Gib die Zeilen von der Zeile mit „coordinates (244, 1027).“ bis einschließlich der Zeile mit „What do you see at coordinates (317, 616)“ erneut wieder. Ersetze darin „Image resolution“ durch „Screen resolution“ und lass alles andere unverändert.

Quelldaten
:::
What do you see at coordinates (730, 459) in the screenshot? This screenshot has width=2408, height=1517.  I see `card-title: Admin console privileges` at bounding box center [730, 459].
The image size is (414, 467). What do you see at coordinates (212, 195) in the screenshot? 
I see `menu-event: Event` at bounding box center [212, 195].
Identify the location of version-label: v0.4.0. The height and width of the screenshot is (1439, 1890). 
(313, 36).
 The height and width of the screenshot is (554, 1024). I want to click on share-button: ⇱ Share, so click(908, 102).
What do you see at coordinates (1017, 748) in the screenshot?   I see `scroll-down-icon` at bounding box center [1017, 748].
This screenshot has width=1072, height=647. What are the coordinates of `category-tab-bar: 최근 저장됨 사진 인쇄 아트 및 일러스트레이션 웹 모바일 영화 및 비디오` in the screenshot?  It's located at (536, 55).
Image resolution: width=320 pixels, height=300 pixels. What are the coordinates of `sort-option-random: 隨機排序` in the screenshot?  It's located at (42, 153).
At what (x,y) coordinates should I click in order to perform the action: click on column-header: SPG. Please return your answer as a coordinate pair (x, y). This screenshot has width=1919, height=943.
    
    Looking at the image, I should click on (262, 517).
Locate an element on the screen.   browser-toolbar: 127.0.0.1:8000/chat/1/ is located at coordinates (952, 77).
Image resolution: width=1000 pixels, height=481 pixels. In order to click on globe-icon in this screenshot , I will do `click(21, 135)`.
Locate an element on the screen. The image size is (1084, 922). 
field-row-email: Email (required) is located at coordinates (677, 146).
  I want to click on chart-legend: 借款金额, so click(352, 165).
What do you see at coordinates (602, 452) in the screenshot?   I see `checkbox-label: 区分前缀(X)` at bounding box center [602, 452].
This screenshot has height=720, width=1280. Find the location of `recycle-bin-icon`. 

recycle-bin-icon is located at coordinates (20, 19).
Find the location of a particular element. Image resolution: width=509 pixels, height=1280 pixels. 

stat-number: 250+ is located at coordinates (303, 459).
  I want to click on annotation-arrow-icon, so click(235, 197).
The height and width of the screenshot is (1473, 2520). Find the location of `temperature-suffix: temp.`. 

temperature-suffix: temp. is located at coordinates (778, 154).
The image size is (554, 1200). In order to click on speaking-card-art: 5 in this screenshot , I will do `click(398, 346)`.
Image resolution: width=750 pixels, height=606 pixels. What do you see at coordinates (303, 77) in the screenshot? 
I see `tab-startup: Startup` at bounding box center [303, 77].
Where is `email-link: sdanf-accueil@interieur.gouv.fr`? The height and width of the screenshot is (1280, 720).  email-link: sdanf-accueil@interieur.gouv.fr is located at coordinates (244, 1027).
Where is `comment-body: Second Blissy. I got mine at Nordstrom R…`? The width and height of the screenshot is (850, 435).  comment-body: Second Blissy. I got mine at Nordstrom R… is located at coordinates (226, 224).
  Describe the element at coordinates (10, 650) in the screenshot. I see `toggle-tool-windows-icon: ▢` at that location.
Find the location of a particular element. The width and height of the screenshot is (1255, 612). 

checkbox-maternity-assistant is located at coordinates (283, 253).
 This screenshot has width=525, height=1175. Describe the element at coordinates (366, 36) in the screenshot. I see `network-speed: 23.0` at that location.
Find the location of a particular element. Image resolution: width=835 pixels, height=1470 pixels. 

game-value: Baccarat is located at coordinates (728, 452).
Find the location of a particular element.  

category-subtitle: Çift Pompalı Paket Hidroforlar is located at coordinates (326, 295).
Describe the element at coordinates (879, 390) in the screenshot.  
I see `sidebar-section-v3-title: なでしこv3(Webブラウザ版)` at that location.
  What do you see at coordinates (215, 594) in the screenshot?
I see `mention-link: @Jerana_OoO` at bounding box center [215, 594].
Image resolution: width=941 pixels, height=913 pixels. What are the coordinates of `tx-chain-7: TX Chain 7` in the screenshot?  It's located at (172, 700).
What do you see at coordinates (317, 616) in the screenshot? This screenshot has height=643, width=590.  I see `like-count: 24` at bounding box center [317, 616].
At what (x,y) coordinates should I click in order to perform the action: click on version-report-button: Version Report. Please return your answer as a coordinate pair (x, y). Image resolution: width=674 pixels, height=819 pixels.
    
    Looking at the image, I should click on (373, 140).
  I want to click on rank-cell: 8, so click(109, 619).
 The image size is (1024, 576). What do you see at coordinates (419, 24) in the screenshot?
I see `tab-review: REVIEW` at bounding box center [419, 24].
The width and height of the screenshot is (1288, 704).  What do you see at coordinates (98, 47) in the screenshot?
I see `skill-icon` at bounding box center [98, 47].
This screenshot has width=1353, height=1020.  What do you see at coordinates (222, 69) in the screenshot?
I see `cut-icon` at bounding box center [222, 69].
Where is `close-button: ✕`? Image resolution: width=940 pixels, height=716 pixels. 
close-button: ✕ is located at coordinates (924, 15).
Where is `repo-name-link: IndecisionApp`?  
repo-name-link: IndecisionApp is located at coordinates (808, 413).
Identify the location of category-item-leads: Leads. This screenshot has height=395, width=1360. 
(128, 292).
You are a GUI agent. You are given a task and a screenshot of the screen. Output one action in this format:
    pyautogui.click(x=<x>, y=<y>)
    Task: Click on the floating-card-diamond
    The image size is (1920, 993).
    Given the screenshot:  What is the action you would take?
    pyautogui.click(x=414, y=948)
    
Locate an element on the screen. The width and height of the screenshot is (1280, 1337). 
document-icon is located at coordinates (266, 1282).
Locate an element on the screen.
:::
** ENDGÜLTIGE ANTWORT **
Where is `email-link: sdanf-accueil@interieur.gouv.fr`? The height and width of the screenshot is (1280, 720).  email-link: sdanf-accueil@interieur.gouv.fr is located at coordinates (244, 1027).
Where is `comment-body: Second Blissy. I got mine at Nordstrom R…`? The width and height of the screenshot is (850, 435).  comment-body: Second Blissy. I got mine at Nordstrom R… is located at coordinates (226, 224).
  Describe the element at coordinates (10, 650) in the screenshot. I see `toggle-tool-windows-icon: ▢` at that location.
Find the location of a particular element. The width and height of the screenshot is (1255, 612). 

checkbox-maternity-assistant is located at coordinates (283, 253).
 This screenshot has width=525, height=1175. Describe the element at coordinates (366, 36) in the screenshot. I see `network-speed: 23.0` at that location.
Find the location of a particular element. Screen resolution: width=835 pixels, height=1470 pixels. 

game-value: Baccarat is located at coordinates (728, 452).
Find the location of a particular element.  

category-subtitle: Çift Pompalı Paket Hidroforlar is located at coordinates (326, 295).
Describe the element at coordinates (879, 390) in the screenshot.  
I see `sidebar-section-v3-title: なでしこv3(Webブラウザ版)` at that location.
  What do you see at coordinates (215, 594) in the screenshot?
I see `mention-link: @Jerana_OoO` at bounding box center [215, 594].
Screen resolution: width=941 pixels, height=913 pixels. What are the coordinates of `tx-chain-7: TX Chain 7` in the screenshot?  It's located at (172, 700).
What do you see at coordinates (317, 616) in the screenshot? This screenshot has height=643, width=590.  I see `like-count: 24` at bounding box center [317, 616].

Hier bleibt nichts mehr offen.